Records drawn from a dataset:

-.-.-

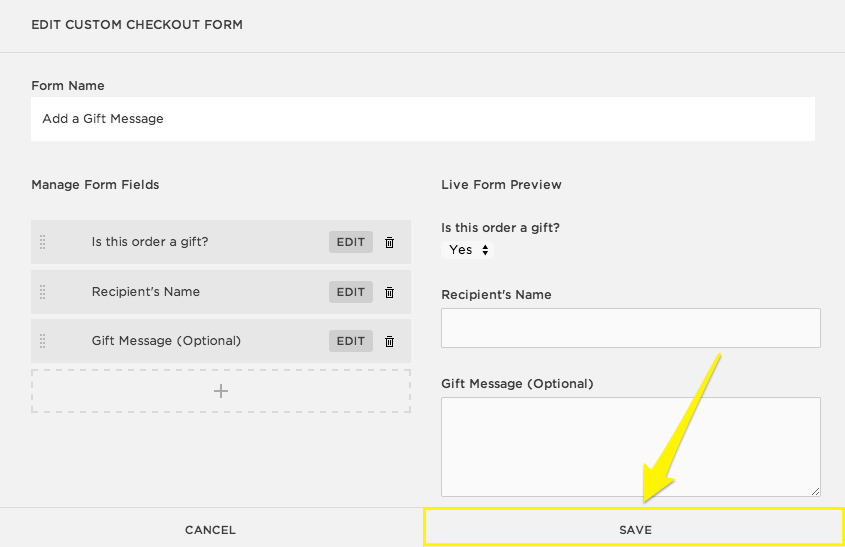Remove the Gift Message (Optional) field
Viewport: 845px width, 547px height.
(x=390, y=341)
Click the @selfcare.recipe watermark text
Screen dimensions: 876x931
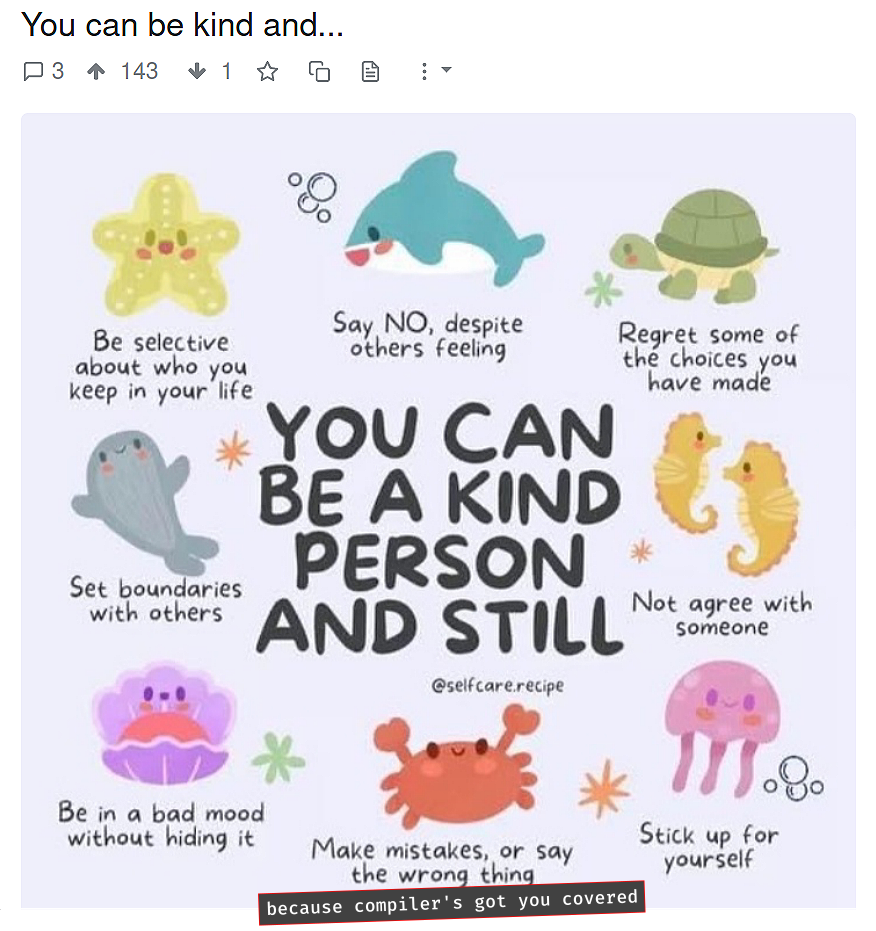(498, 686)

-.-.-

- **EXERCISE INSTRUCTIONS**
Give again, word for word, the lines above from the one with "Click the @selfcare.recipe watermark text" through the final line of the data, both ends included. Do not copy any picture.

- **OUTPUT OF THE EXERCISE**
Click the @selfcare.recipe watermark text
Screen dimensions: 876x931
(498, 686)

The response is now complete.